Suatu ketika di Arab, Tsar Rostevan yang mulia memerintah, dan ia memiliki satu-satunya anak perempuan - Tinatin yang cantik. Mengantisipasi usia tua, ia memerintahkan Rostevan untuk mengangkat putrinya ke atas takhta selama masa hidupnya, yang ia informasikan kepada wazir tentang Mereka dengan senang hati menerima keputusan dari tuan yang bijaksana, karena “Meskipun gadis itu akan menjadi raja, sang pencipta menciptakannya. Seekor singa singa tetap menjadi singa singa, baik itu betina atau jantan. ” Pada hari aksesi Tinatin ke tahta, Rostevan dan pengikutnya yang setia (komandan) dan murid asuh Avtandil, yang telah lama jatuh cinta pada Tinatin, berkonspirasi keesokan paginya untuk mengatur perburuan dan berkompetisi dalam seni memanah.

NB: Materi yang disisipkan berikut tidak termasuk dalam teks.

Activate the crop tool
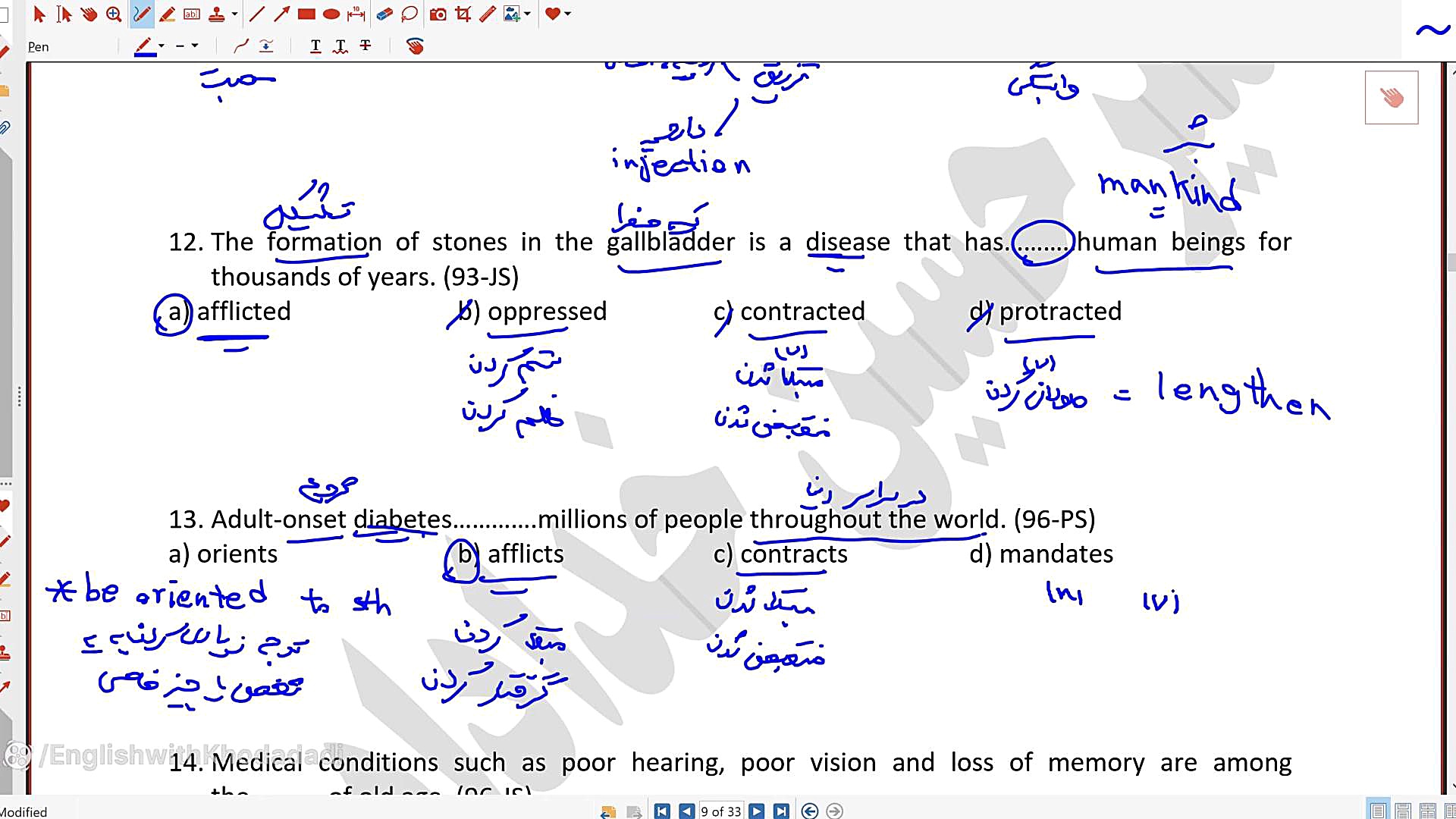The image size is (1456, 819). click(x=463, y=14)
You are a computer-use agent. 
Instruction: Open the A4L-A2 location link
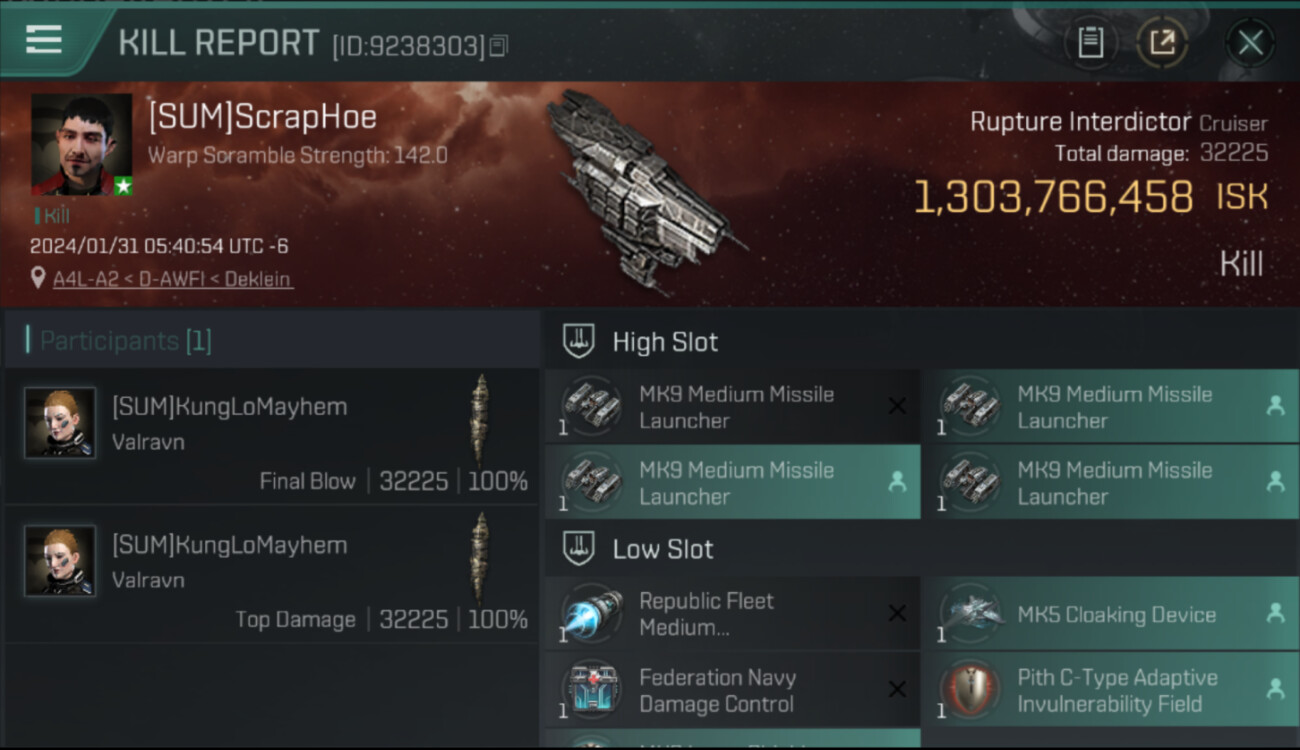tap(172, 279)
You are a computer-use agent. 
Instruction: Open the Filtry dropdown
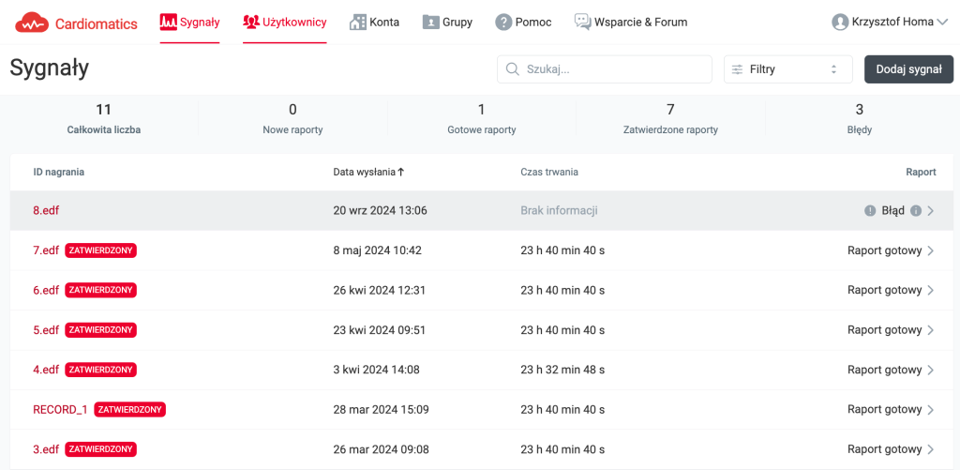click(784, 69)

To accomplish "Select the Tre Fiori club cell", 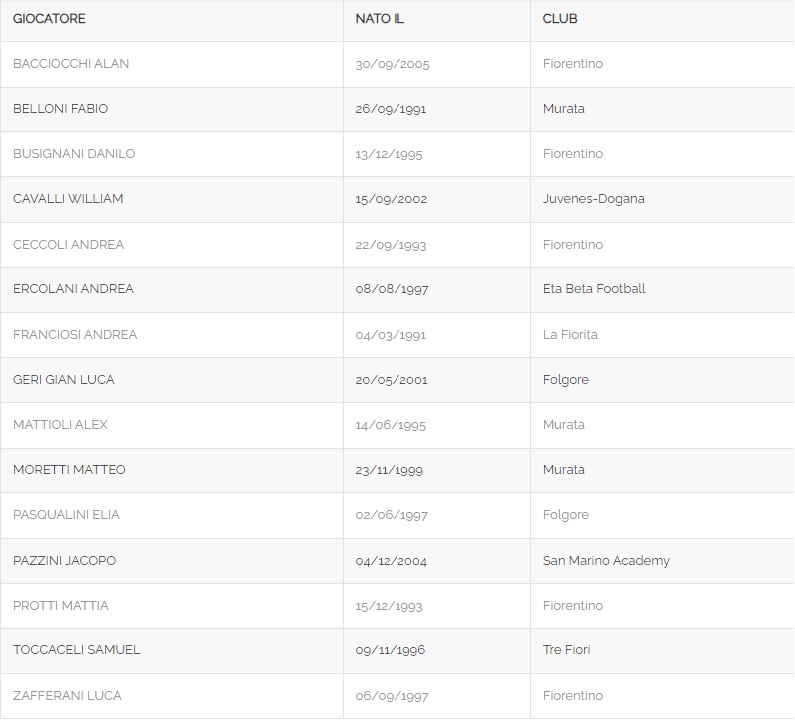I will click(x=566, y=650).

Setelah pergi ke kontes (di mana, untuk kesenangan Rostevan, muridnya ternyata menjadi pemenang), tsar memperhatikan satu-satunya sosok penunggang kuda berpakaian kulit harimau di kejauhan, dan mengirim utusan untuk mengejarnya. Tetapi utusan itu kembali ke Rostevan tanpa membawa apa-apa, sang pahlawan tidak menanggapi panggilan raja yang mulia. Rostevan yang marah memerintahkan kedua belas prajurit untuk membawa orang asing itu sepenuhnya, tetapi ketika dia melihat detasemen, ksatria, seolah bangun, menyapu air mata dari matanya dan menyapu niat untuk menangkap tentaranya dengan cambuk. Nasib yang sama menimpa detasemen berikutnya, dikirim dalam pengejaran. Kemudian Rostvan sendiri berkuda di belakang orang asing misterius dengan Avtandil yang setia, tetapi, melihat pendekatan penguasa, orang asing itu mencambuk kudanya dan "ketika iblis menghilang ke angkasa" tiba-tiba ketika dia muncul.

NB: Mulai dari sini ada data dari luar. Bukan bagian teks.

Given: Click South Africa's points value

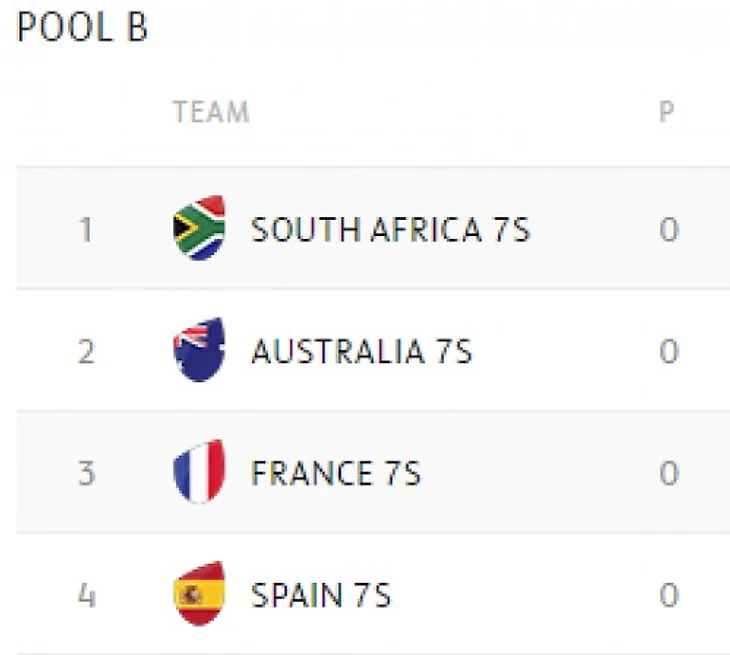Looking at the screenshot, I should point(668,230).
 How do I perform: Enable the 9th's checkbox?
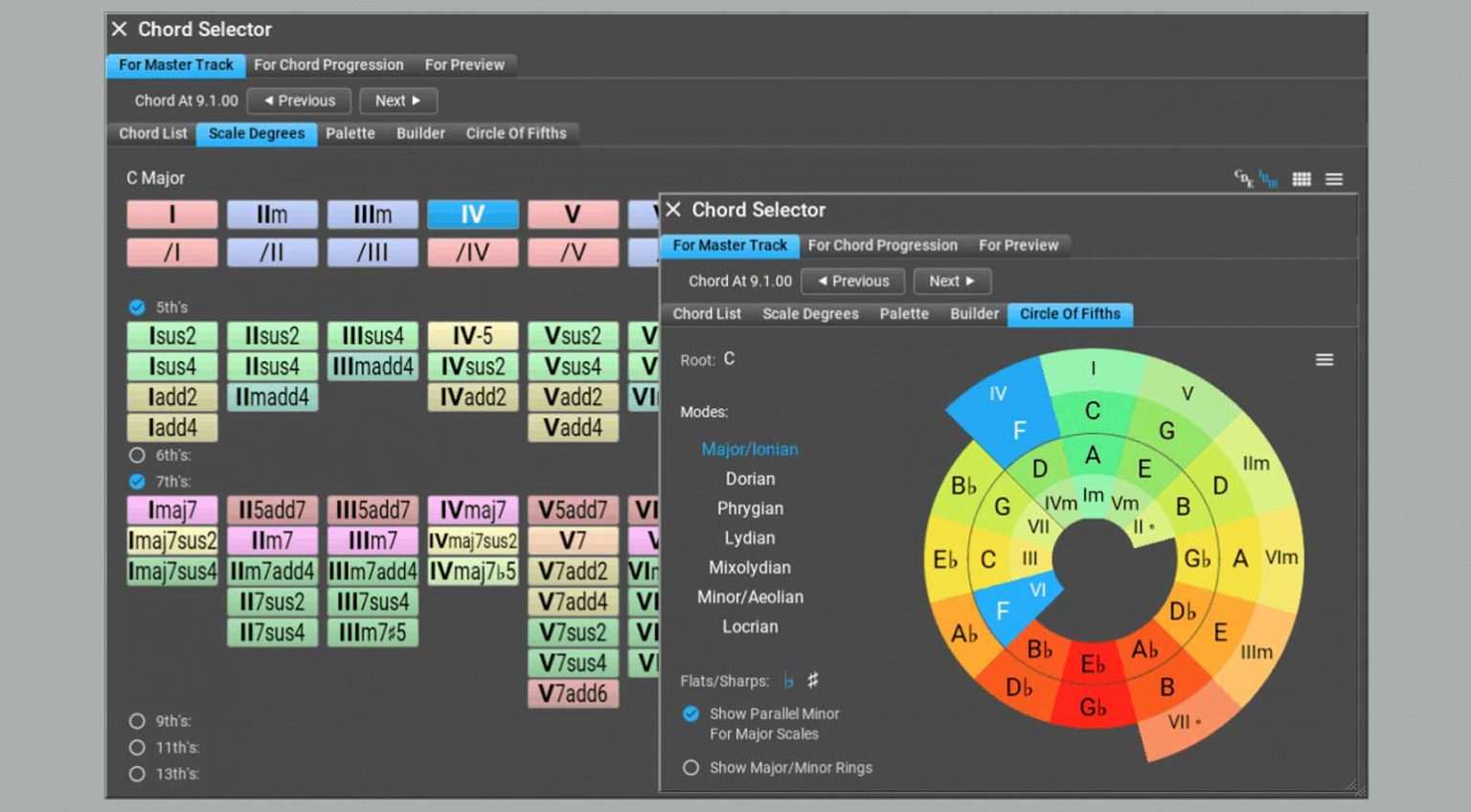click(137, 720)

Rostevan mengurung dirinya di kamar-kamarnya, tidak ingin melihat siapa pun selain putri kesayangannya. Tinatin menyarankan ayahnya untuk mengirim orang yang dapat diandalkan untuk mencari ksatria di seluruh dunia dan mencari tahu apakah dia seorang pria atau setan. Para utusan itu terbang ke empat ujung dunia, keluar dari bumi, tetapi orang yang tahu si penderita tidak pernah bertemu.
Tinatin, untuk kesenangan Avtandil, memanggilnya ke aula dan perintahnya, atas nama cintanya, untuk mencari orang asing misterius di seluruh dunia selama tiga tahun, dan jika dia memenuhi perintahnya, dia akan menjadi istrinya. Pergi mencari seorang kesatria di kulit harimau, Avtandil dalam sepucuk surat dengan hormat mengucapkan selamat tinggal kepada Rostevan dan pergi menggantikannya untuk melindungi kerajaan temannya dan menutup Shermadin dari musuh.

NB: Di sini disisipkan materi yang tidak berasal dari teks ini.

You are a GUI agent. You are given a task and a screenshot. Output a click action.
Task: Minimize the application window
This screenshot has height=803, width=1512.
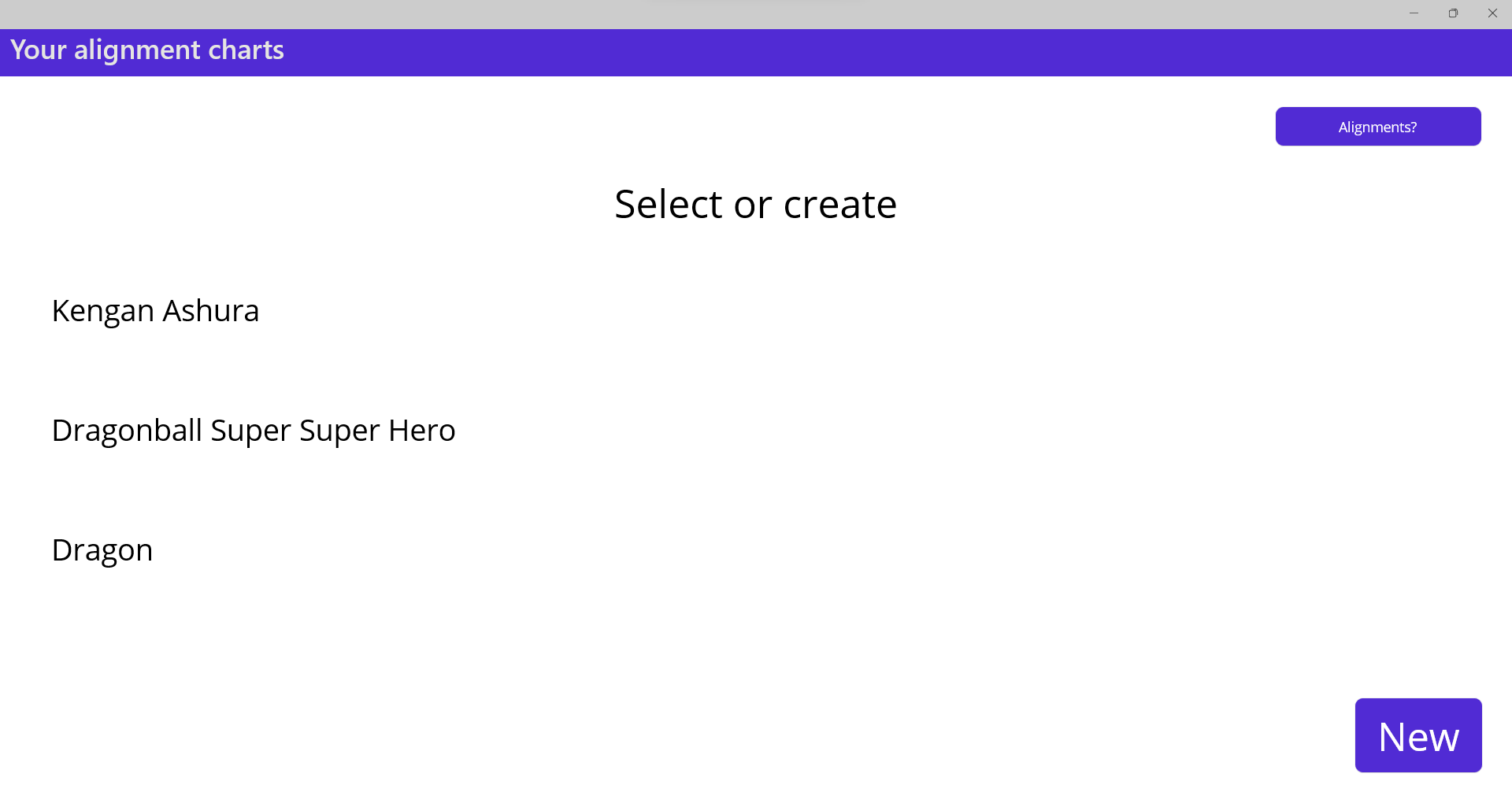[x=1414, y=13]
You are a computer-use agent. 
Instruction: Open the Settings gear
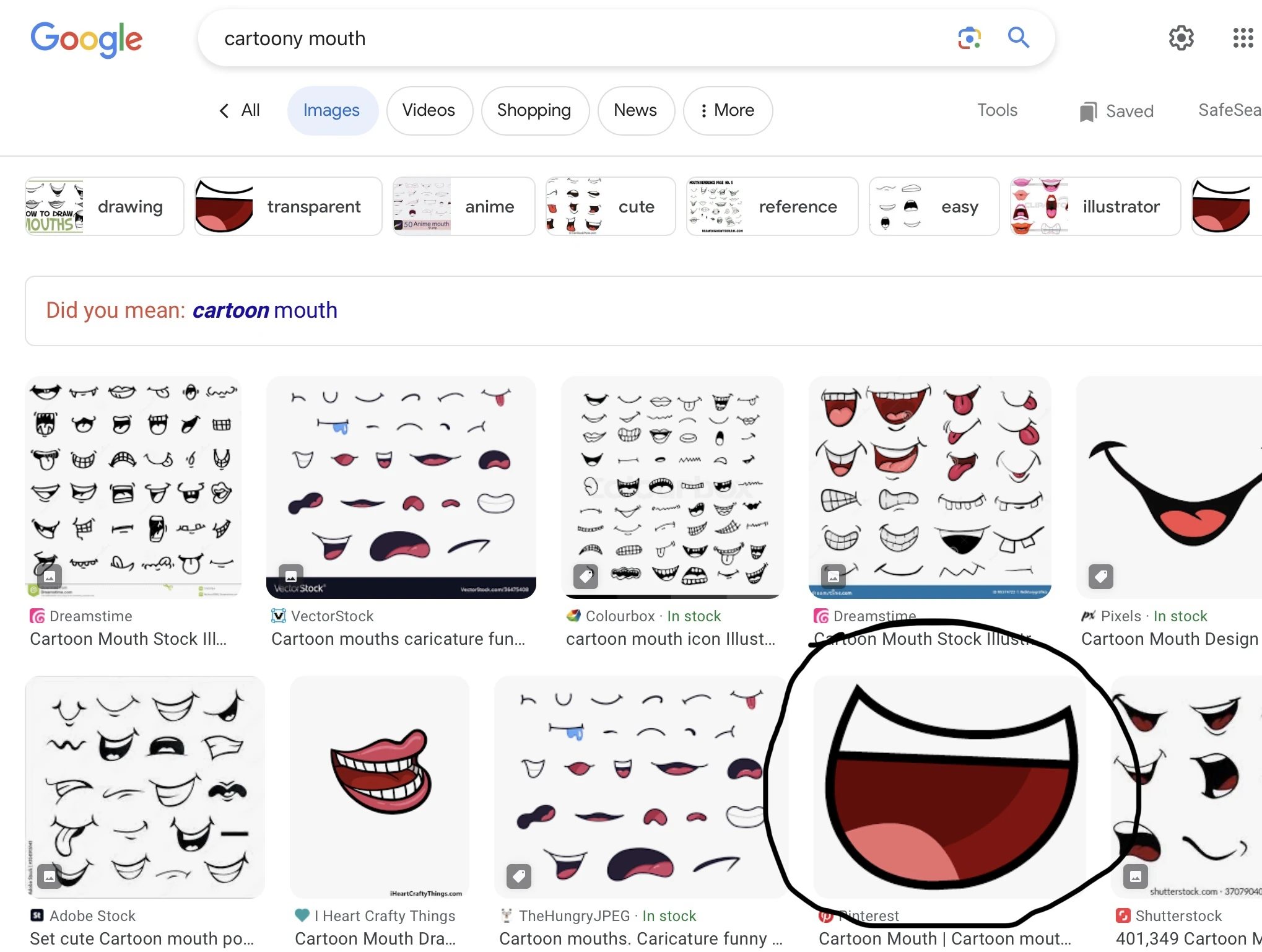coord(1181,38)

Dan “Setelah bepergian ke seluruh Arab dalam empat transisi,” “Berkeliaran di sekitar muka bumi, tuna wisma dan celaka, / Dia mengunjungi setiap sudut kecil selama tiga tahun.” Setelah gagal menyerang jejak ksatria misterius, "berlari liar karena sakit hati", Avtandil memutuskan untuk mengembalikan kudanya, ketika dia tiba-tiba melihat enam pelancong yang lelah dan terluka yang mengatakan kepadanya bahwa mereka telah bertemu seorang ksatria yang tenggelam dalam pikiran dan diburu. dibalut kulit harimau. Pahlawan itu menunjukkan kepada mereka perlawanan yang layak dan "berlari dengan bangga, seperti bintang dari bintang-bintang."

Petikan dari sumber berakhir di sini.